<<<<

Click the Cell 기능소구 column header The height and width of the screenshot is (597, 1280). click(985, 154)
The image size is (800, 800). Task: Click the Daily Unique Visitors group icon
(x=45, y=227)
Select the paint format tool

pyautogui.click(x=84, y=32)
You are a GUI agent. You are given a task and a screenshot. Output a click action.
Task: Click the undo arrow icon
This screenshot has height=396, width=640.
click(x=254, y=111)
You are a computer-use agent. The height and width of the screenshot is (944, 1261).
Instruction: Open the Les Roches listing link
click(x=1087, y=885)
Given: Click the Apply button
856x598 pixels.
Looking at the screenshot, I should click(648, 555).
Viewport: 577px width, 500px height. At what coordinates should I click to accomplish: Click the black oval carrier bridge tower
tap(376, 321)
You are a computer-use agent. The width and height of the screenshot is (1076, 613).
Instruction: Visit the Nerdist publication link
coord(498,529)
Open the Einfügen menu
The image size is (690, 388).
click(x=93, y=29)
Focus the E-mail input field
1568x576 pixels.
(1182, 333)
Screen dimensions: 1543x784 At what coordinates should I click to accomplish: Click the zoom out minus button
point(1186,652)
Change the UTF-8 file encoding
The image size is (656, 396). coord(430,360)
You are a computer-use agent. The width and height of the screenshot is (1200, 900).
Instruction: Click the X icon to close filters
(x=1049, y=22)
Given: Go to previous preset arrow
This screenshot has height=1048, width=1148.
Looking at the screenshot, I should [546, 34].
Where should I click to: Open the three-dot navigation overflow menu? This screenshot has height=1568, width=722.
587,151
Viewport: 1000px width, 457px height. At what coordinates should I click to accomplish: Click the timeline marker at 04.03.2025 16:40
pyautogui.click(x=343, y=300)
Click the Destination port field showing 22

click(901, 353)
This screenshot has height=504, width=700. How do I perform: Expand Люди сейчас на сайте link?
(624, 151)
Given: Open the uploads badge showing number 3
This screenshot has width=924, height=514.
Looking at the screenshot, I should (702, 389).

>>>>

Task to carry out
Give the listing again. Leave every word as it stands.

Exercise solution
Click the Cell 기능소구 column header The height and width of the screenshot is (597, 1280). click(985, 154)
The image size is (800, 800). Task: Click the Daily Unique Visitors group icon
(x=45, y=227)
Select the paint format tool

pyautogui.click(x=84, y=32)
You are a GUI agent. You are given a task and a screenshot. Output a click action.
Task: Click the undo arrow icon
This screenshot has height=396, width=640.
click(x=254, y=111)
You are a computer-use agent. The height and width of the screenshot is (944, 1261).
Instruction: Open the Les Roches listing link
click(x=1087, y=885)
Given: Click the Apply button
856x598 pixels.
Looking at the screenshot, I should click(648, 555).
Viewport: 577px width, 500px height. At what coordinates should I click to accomplish: Click the black oval carrier bridge tower
tap(376, 321)
You are a computer-use agent. The width and height of the screenshot is (1076, 613).
Instruction: Visit the Nerdist publication link
coord(498,529)
Open the Einfügen menu
The image size is (690, 388).
click(x=93, y=29)
Focus the E-mail input field
1568x576 pixels.
(1182, 333)
Screen dimensions: 1543x784 At what coordinates should I click to accomplish: Click the zoom out minus button
point(1186,652)
Change the UTF-8 file encoding
The image size is (656, 396). coord(430,360)
You are a computer-use agent. The width and height of the screenshot is (1200, 900).
Instruction: Click the X icon to close filters
(x=1049, y=22)
Given: Go to previous preset arrow
This screenshot has height=1048, width=1148.
Looking at the screenshot, I should [546, 34].
Where should I click to: Open the three-dot navigation overflow menu? This screenshot has height=1568, width=722.
587,151
Viewport: 1000px width, 457px height. At what coordinates should I click to accomplish: Click the timeline marker at 04.03.2025 16:40
pyautogui.click(x=343, y=300)
Click the Destination port field showing 22

click(901, 353)
This screenshot has height=504, width=700. How do I perform: Expand Люди сейчас на сайте link?
(624, 151)
Given: Open the uploads badge showing number 3
This screenshot has width=924, height=514.
Looking at the screenshot, I should (702, 389).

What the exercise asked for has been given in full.